Not everybody hates a Clockwork Orange but everybody the class I took in college on the Novel reacted unfavorably to a Clockwork Orange. I read it when I was a freshman in high school and I still love so much about it, about its opacity and vulnerability, but since that is what I love so much about it vs. what many people want out of a book - like a companionable experience - I get the rift. Also the violence, which, I'll have to read the book again - I wonder if I will, not soon - but the book played a significant role in my high school preoccupation with evoking violence in writing. I had this weird manuscript that was, in terms of content, very violent, and to begin with I typed it all in statement sentences, very documentarian, so that I wouldn't lose track of how the individual painful gestures were conceived. The hope was to, later, when I was skilled, rework the mss and evoke the acts rather than state them as they were performed. That got all weirded up when I considered the point of view, which characters were pursuing and obscuring what, which is more of a wellspring than a problem in terms of learning. But I wanted to be done with it. It drove me crazy. I don't even have a title for it, still.

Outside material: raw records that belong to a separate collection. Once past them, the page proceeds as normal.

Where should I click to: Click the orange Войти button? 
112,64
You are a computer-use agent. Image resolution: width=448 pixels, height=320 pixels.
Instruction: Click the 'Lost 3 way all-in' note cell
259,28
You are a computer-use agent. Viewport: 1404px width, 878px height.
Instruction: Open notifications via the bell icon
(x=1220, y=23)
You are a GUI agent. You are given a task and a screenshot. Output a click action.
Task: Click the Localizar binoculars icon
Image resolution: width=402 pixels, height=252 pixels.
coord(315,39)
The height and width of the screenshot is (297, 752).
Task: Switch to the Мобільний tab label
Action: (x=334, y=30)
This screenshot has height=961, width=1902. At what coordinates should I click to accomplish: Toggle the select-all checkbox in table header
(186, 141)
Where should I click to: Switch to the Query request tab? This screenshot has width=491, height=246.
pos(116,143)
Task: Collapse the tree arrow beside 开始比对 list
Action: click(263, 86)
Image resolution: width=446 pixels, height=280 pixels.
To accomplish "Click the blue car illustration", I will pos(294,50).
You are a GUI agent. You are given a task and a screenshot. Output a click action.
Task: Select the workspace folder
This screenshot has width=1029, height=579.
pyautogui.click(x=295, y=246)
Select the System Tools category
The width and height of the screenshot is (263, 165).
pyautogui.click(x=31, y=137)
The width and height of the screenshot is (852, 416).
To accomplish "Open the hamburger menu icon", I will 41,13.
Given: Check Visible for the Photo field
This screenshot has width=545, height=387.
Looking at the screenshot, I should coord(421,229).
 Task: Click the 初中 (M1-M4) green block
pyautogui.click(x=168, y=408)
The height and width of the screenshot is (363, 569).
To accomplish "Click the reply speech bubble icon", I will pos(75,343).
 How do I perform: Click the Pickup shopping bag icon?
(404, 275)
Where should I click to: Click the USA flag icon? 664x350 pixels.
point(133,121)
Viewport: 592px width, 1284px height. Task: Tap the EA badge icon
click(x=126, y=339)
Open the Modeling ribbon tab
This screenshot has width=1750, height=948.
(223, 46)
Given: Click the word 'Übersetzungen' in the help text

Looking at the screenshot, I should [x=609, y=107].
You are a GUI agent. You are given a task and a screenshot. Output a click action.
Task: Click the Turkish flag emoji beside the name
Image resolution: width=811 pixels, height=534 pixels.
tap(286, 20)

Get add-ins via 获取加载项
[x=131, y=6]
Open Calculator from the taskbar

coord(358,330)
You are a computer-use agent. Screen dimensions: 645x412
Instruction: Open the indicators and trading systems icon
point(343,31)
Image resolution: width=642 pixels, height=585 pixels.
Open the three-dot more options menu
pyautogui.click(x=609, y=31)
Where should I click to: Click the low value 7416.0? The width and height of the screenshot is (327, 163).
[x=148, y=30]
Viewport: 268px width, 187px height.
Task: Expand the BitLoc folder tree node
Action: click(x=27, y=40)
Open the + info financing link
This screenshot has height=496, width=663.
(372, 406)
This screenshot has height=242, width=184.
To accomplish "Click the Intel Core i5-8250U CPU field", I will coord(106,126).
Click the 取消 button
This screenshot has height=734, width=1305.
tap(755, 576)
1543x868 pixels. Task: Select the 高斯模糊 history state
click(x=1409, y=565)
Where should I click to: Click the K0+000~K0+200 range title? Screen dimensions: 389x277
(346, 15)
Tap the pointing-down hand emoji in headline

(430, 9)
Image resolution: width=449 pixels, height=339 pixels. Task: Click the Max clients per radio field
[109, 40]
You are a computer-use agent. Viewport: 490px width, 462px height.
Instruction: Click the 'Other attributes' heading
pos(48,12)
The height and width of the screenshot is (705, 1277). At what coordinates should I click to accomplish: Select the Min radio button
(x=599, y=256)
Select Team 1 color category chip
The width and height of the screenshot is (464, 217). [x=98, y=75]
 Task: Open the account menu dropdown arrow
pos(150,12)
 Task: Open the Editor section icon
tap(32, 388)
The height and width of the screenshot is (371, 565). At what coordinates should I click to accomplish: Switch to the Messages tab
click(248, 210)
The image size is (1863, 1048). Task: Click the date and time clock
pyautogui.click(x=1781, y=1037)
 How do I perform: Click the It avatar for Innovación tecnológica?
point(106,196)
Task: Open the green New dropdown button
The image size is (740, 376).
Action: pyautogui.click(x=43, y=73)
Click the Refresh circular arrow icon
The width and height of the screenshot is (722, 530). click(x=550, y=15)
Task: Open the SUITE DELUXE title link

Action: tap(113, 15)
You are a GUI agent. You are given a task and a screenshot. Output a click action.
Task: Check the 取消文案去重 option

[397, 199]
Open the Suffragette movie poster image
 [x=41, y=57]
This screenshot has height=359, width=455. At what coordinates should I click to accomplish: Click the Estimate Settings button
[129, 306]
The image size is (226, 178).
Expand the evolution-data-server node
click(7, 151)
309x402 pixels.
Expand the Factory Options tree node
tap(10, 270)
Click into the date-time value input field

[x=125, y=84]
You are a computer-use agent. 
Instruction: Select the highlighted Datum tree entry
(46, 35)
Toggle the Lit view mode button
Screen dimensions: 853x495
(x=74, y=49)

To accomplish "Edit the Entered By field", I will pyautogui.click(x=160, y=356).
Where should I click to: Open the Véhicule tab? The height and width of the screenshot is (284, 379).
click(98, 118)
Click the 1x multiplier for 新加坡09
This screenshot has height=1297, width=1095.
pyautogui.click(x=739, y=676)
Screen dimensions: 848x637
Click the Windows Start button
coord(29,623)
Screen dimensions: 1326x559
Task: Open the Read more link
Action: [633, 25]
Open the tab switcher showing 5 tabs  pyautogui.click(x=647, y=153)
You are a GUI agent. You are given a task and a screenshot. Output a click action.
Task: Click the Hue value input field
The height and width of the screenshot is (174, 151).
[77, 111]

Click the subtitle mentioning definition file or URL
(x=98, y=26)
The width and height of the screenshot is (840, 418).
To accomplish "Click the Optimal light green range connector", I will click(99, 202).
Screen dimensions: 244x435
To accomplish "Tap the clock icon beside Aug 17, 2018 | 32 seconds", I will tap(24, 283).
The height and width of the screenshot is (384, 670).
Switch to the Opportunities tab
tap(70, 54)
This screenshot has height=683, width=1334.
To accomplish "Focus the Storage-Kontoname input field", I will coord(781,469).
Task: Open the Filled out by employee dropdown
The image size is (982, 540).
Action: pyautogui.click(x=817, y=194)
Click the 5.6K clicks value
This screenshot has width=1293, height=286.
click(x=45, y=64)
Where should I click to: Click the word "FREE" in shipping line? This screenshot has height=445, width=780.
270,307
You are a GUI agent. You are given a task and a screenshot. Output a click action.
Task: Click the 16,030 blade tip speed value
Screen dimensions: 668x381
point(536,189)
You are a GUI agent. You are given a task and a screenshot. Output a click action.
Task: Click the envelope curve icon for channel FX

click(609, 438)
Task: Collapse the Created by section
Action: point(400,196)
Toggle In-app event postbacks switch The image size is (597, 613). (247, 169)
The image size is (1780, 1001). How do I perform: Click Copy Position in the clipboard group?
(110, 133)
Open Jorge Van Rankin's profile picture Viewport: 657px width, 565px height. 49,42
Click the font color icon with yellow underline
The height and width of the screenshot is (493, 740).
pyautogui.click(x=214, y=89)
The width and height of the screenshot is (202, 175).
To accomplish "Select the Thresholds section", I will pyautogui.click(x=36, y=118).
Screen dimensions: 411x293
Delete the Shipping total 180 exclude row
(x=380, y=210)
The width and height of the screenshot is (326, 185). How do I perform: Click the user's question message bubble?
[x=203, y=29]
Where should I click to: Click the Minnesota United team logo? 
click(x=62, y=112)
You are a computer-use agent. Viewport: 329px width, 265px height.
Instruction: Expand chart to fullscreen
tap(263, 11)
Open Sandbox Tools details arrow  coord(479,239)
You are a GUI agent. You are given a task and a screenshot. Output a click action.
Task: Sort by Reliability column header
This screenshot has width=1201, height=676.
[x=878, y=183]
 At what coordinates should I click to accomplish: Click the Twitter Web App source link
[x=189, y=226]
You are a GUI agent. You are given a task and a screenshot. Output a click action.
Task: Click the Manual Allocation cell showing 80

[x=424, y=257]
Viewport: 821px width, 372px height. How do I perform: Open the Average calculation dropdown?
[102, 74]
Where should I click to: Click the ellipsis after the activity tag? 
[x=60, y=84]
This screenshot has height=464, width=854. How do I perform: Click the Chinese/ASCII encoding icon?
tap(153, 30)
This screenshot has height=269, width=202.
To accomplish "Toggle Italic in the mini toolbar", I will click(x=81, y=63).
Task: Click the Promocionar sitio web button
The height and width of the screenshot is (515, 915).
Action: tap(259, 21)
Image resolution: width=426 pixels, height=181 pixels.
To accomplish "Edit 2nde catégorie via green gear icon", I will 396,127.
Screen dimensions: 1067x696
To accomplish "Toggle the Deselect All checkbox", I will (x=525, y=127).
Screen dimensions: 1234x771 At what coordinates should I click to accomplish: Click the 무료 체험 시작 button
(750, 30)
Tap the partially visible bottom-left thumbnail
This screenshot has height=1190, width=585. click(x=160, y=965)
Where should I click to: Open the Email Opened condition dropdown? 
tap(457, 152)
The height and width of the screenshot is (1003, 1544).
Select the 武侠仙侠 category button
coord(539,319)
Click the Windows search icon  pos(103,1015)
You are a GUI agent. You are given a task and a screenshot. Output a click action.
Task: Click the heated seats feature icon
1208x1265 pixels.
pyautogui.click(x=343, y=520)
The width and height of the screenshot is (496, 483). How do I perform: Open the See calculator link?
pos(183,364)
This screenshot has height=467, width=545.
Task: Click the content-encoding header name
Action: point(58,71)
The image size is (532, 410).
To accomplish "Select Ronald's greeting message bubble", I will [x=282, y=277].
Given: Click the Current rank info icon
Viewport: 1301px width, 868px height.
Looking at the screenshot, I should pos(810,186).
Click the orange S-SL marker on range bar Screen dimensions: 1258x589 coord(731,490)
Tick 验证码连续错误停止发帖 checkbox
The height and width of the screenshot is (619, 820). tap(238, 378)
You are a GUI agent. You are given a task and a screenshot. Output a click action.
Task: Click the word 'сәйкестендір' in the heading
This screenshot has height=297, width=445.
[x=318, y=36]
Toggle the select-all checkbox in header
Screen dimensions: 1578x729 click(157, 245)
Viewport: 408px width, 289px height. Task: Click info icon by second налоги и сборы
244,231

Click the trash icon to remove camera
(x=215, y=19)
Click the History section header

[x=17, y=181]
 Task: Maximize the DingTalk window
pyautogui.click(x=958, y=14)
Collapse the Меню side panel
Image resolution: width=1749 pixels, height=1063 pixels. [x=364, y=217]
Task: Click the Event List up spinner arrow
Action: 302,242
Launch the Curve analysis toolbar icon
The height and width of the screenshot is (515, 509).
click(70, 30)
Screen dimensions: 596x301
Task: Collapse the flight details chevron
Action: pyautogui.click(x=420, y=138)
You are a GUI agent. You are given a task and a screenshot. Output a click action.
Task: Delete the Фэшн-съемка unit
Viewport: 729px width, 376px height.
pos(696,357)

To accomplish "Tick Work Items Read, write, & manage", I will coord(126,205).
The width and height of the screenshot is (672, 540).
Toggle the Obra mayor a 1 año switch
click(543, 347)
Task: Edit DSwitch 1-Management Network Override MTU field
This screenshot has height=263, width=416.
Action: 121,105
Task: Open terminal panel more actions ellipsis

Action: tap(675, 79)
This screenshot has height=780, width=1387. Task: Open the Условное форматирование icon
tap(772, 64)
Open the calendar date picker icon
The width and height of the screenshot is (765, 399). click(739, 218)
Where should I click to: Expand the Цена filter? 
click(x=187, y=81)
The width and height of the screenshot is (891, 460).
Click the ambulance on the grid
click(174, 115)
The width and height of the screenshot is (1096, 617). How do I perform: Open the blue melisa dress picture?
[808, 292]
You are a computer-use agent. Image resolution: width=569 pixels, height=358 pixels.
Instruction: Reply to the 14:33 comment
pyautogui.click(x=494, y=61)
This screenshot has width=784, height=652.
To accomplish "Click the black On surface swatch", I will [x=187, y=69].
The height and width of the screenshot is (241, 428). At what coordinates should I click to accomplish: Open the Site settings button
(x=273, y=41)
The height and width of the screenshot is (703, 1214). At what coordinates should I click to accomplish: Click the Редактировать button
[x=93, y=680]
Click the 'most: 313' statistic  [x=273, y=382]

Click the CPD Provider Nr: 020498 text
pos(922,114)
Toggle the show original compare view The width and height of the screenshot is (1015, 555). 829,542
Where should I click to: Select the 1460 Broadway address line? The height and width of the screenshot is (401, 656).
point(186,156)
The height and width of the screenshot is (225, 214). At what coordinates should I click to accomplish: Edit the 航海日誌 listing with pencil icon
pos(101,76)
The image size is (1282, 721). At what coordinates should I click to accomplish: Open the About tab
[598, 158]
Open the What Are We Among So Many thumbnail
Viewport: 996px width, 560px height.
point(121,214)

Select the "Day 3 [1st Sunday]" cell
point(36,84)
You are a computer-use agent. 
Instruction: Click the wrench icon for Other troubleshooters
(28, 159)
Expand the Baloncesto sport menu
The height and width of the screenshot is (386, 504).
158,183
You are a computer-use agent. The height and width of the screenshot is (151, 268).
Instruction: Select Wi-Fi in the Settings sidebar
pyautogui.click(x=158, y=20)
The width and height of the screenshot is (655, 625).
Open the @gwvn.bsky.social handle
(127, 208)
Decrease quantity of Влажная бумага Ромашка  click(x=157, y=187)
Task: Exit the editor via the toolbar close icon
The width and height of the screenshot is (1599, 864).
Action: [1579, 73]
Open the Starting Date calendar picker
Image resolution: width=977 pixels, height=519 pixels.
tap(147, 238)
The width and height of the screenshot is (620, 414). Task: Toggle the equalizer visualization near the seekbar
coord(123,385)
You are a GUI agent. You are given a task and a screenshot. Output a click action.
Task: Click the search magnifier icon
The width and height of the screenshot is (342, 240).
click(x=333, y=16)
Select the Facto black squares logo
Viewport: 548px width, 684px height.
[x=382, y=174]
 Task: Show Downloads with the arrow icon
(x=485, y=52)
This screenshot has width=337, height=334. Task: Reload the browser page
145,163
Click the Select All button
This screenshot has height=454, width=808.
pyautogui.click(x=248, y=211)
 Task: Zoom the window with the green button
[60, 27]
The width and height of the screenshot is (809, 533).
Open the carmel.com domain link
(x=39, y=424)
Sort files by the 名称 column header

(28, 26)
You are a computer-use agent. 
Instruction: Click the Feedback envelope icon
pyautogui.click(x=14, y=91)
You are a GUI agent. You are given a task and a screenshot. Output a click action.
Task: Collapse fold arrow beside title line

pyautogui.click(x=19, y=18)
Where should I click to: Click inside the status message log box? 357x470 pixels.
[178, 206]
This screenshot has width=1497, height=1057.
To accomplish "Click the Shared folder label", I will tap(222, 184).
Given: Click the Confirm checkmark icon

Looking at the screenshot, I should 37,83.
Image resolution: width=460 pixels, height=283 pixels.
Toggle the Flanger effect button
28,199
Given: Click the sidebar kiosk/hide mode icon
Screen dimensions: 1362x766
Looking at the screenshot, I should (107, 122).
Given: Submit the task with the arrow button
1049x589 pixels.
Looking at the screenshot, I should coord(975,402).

In college, in my first fiction workshop, the text was Nine Stories. In some way it was brought up that JD Salinger had stated he felt like a failure at depicting the war. I wasn't thinking about that. I was thinking about an escape I was trying to pull - that semester was bleak, and I was physically in a situation I couldn't be in that is kind of alluded to here. My friend was thinking about the text we were reading and responded vehemently that she felt that he captured it perfectly, the ravages of war, by avoiding any outright depiction of the war itself.
The next semester in the Novel, the professor said he had never seen the Kubrick film, and my friend Bill Mauro and I said yes yes!!! We regaled him of its genius and really wanted him to appreciate our appreciation of auteur cinema like our lives depended on it. I was out of peril and comfortably in a nice room with nice concerns like does everyone know how much critical theory I read and how much I love Ingmar Bergman? He said he heard Kubrick's a Clockwork Orange was rough going. I said it's really triggering if you've sustained sexual trauma, and I'm sure I didn't put it so tactfully. My friend said - I hear it angry, but I don't know, "let's not watch it, then." I have never felt worse.